(Saved entries)
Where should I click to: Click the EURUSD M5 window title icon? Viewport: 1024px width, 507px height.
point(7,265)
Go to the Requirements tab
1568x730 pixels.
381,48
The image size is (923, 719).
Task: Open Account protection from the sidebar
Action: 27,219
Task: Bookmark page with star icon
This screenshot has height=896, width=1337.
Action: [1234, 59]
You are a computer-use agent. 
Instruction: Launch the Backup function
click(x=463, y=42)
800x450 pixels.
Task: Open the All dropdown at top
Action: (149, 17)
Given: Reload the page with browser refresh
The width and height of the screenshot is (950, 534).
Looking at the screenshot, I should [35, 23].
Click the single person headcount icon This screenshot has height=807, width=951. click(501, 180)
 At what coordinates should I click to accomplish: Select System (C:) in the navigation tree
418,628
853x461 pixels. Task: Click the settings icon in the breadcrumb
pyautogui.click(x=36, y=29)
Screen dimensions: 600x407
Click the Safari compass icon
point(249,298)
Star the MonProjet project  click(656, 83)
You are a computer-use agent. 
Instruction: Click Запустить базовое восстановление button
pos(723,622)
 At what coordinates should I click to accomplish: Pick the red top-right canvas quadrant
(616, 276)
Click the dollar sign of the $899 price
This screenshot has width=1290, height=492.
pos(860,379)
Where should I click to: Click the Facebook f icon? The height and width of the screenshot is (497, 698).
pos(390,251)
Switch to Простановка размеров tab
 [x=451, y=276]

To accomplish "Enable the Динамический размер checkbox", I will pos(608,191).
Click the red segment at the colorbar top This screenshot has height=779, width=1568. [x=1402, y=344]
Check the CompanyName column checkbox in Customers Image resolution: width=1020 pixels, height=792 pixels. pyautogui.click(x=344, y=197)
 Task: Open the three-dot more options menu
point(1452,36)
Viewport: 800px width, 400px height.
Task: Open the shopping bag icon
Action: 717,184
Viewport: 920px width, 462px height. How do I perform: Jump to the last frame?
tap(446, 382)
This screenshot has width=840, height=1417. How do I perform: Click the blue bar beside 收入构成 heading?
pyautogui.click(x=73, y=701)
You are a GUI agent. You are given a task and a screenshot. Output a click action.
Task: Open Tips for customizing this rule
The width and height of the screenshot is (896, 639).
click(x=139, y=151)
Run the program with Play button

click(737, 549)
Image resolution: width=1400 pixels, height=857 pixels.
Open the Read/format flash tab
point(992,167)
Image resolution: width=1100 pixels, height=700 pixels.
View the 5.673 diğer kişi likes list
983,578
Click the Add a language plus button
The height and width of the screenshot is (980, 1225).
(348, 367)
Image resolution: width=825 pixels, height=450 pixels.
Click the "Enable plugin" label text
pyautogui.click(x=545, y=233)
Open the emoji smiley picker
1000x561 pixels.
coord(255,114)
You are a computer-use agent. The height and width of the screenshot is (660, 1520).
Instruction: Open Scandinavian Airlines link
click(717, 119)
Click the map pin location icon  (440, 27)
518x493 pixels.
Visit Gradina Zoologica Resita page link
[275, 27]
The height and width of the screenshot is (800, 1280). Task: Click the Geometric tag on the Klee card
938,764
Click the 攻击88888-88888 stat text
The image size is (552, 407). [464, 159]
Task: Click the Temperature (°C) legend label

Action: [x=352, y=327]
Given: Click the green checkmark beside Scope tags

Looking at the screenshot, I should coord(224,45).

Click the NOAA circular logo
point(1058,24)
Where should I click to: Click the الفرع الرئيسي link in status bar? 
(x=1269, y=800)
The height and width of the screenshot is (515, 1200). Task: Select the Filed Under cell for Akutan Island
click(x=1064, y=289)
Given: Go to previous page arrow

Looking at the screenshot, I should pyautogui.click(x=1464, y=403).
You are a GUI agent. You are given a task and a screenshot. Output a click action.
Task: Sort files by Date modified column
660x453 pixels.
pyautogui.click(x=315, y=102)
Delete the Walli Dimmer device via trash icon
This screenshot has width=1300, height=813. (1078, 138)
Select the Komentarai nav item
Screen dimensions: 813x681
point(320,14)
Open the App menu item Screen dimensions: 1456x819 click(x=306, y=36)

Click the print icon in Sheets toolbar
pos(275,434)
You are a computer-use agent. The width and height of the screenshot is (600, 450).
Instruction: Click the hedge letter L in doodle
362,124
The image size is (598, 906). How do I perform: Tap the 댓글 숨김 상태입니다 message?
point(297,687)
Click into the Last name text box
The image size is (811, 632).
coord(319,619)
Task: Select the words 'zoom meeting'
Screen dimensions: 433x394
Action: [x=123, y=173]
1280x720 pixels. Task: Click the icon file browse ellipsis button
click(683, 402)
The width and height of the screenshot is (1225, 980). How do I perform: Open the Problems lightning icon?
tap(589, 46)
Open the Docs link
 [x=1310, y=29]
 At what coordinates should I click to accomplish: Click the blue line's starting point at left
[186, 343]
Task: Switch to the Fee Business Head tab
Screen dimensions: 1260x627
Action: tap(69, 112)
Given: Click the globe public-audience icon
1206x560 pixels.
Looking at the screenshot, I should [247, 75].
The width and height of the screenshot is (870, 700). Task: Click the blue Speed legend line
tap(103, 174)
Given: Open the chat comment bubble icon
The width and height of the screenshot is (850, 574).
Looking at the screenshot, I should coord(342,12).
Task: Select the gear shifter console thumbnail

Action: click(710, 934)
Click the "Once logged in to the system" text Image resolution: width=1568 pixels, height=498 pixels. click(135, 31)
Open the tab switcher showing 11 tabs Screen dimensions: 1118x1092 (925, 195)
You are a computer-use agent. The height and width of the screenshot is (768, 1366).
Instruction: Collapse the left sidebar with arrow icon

_TO DO_.
Would you transcribe every entry exactly?

_ANSWER BOX_.
Where should I click to: Click the EURUSD M5 window title icon? Viewport: 1024px width, 507px height.
point(7,265)
Go to the Requirements tab
1568x730 pixels.
381,48
The image size is (923, 719).
Task: Open Account protection from the sidebar
Action: 27,219
Task: Bookmark page with star icon
This screenshot has height=896, width=1337.
Action: [1234, 59]
You are a computer-use agent. 
Instruction: Launch the Backup function
click(x=463, y=42)
800x450 pixels.
Task: Open the All dropdown at top
Action: (149, 17)
Given: Reload the page with browser refresh
The width and height of the screenshot is (950, 534).
Looking at the screenshot, I should [35, 23].
Click the single person headcount icon This screenshot has height=807, width=951. click(501, 180)
 At what coordinates should I click to accomplish: Select System (C:) in the navigation tree
418,628
853x461 pixels. Task: Click the settings icon in the breadcrumb
pyautogui.click(x=36, y=29)
Screen dimensions: 600x407
Click the Safari compass icon
point(249,298)
Star the MonProjet project  click(656, 83)
You are a computer-use agent. 
Instruction: Click Запустить базовое восстановление button
pos(723,622)
 At what coordinates should I click to accomplish: Pick the red top-right canvas quadrant
(616, 276)
Click the dollar sign of the $899 price
This screenshot has width=1290, height=492.
pos(860,379)
Where should I click to: Click the Facebook f icon? The height and width of the screenshot is (497, 698).
pos(390,251)
Switch to Простановка размеров tab
 [x=451, y=276]

To accomplish "Enable the Динамический размер checkbox", I will pos(608,191).
Click the red segment at the colorbar top This screenshot has height=779, width=1568. [x=1402, y=344]
Check the CompanyName column checkbox in Customers Image resolution: width=1020 pixels, height=792 pixels. pyautogui.click(x=344, y=197)
 Task: Open the three-dot more options menu
point(1452,36)
Viewport: 800px width, 400px height.
Task: Open the shopping bag icon
Action: 717,184
Viewport: 920px width, 462px height. How do I perform: Jump to the last frame?
tap(446, 382)
This screenshot has width=840, height=1417. How do I perform: Click the blue bar beside 收入构成 heading?
pyautogui.click(x=73, y=701)
You are a GUI agent. You are given a task and a screenshot. Output a click action.
Task: Open Tips for customizing this rule
The width and height of the screenshot is (896, 639).
click(x=139, y=151)
Run the program with Play button

click(737, 549)
Image resolution: width=1400 pixels, height=857 pixels.
Open the Read/format flash tab
point(992,167)
Image resolution: width=1100 pixels, height=700 pixels.
View the 5.673 diğer kişi likes list
983,578
Click the Add a language plus button
The height and width of the screenshot is (980, 1225).
(348, 367)
Image resolution: width=825 pixels, height=450 pixels.
Click the "Enable plugin" label text
pyautogui.click(x=545, y=233)
Open the emoji smiley picker
1000x561 pixels.
coord(255,114)
You are a computer-use agent. The height and width of the screenshot is (660, 1520).
Instruction: Open Scandinavian Airlines link
click(717, 119)
Click the map pin location icon  (440, 27)
518x493 pixels.
Visit Gradina Zoologica Resita page link
[275, 27]
The height and width of the screenshot is (800, 1280). Task: Click the Geometric tag on the Klee card
938,764
Click the 攻击88888-88888 stat text
The image size is (552, 407). [464, 159]
Task: Click the Temperature (°C) legend label

Action: [x=352, y=327]
Given: Click the green checkmark beside Scope tags

Looking at the screenshot, I should coord(224,45).

Click the NOAA circular logo
point(1058,24)
Where should I click to: Click the الفرع الرئيسي link in status bar? 
(x=1269, y=800)
The height and width of the screenshot is (515, 1200). Task: Select the Filed Under cell for Akutan Island
click(x=1064, y=289)
Given: Go to previous page arrow

Looking at the screenshot, I should pyautogui.click(x=1464, y=403).
You are a GUI agent. You are given a task and a screenshot. Output a click action.
Task: Sort files by Date modified column
660x453 pixels.
pyautogui.click(x=315, y=102)
Delete the Walli Dimmer device via trash icon
This screenshot has width=1300, height=813. (1078, 138)
Select the Komentarai nav item
Screen dimensions: 813x681
point(320,14)
Open the App menu item Screen dimensions: 1456x819 click(x=306, y=36)

Click the print icon in Sheets toolbar
pos(275,434)
You are a computer-use agent. The width and height of the screenshot is (600, 450).
Instruction: Click the hedge letter L in doodle
362,124
The image size is (598, 906). How do I perform: Tap the 댓글 숨김 상태입니다 message?
point(297,687)
Click into the Last name text box
The image size is (811, 632).
coord(319,619)
Task: Select the words 'zoom meeting'
Screen dimensions: 433x394
Action: [x=123, y=173]
1280x720 pixels. Task: Click the icon file browse ellipsis button
click(683, 402)
The width and height of the screenshot is (1225, 980). How do I perform: Open the Problems lightning icon?
tap(589, 46)
Open the Docs link
 [x=1310, y=29]
 At what coordinates should I click to accomplish: Click the blue line's starting point at left
[186, 343]
Task: Switch to the Fee Business Head tab
Screen dimensions: 1260x627
Action: tap(69, 112)
Given: Click the globe public-audience icon
1206x560 pixels.
Looking at the screenshot, I should [247, 75].
The width and height of the screenshot is (870, 700). Task: Click the blue Speed legend line
tap(103, 174)
Given: Open the chat comment bubble icon
The width and height of the screenshot is (850, 574).
Looking at the screenshot, I should coord(342,12).
Task: Select the gear shifter console thumbnail

Action: click(710, 934)
Click the "Once logged in to the system" text Image resolution: width=1568 pixels, height=498 pixels. click(135, 31)
Open the tab switcher showing 11 tabs Screen dimensions: 1118x1092 (925, 195)
You are a computer-use agent. The height and width of the screenshot is (768, 1366).
Instruction: Collapse the left sidebar with arrow icon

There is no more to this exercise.